We compared the effects of glucagon infused at 5 and 50 ng X kg-1 X min-1 on glucose turnover (GT), production (Ra), and utilization (Rd) in the fetal (F; n = 5, gestation 129 +/- 3 days, term approximately 150 days) and nonpregnant adult (A; n = 5 and 6) sheep. Infusion of glucagon at 5 ng X kg-1 X min-1 raised fetal glucagon levels (IRG) from a basal of 168 +/- 27 to a mean sustained level of 863 +/- 160 pg/ml but had no effect on basal levels of glucose (G) of 12 +/- 3 mg/dl, insulin (IRI) of 16 +/- 3 microU/ml, GT of 21 +/- 1.3 mg/min, and Rd of 15 +/- 2 mg/min; Ra remained negligible.

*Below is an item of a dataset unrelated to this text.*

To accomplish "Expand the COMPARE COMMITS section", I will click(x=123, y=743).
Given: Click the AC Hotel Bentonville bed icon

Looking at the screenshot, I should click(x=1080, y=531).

When fetal IRG was raised to a mean sustained level of 1,809 +/- 210 pg/ml by infusion of glucagon at 50 ng X kg-1 X min-1, G doubled to 23 +/- 1.5 mg/dl, IRI rose to 21 +/- 0.9 microU/ml, GT rose to 60 +/- 5 mg/min, Rd to 30 +/- 4.8 mg/min, and Ra to 41 +/- 6 mg/min (P less than 0.01 for each) indicating induction of F glucose production so that GT was now derived from endogenous sources. By contrast, when IRG levels were raised from 109 +/- 10 to 538 +/- 43 pg/ml by infusion of 5 ng X kg-1 X min-1 to A, basal G rose from 56 +/- 2 to 88 +/- 6 mg/dl, IRI from 24 +/- 2 to 45 +/- 6 microU/ml, GT and Ra from 93 +/- 7 to 173 +/- 17 mg/min, and Rd from 93 +/- 7 to 148 +/- 12 mg/min (P less than 0.01 for each). No further increments of these indexes occurred in A when IRG was raised to a mean sustained level of 2,275 +/- 135 pg/ml by infusion of 50 ng X kg-1 X min-1. These results indicate a relative resistance in F to the glycemic effects of glucagon, consistent with previously demonstrated decreases of hepatic glucagon receptors and glucagon-stimulated cAMP production in fetal liver.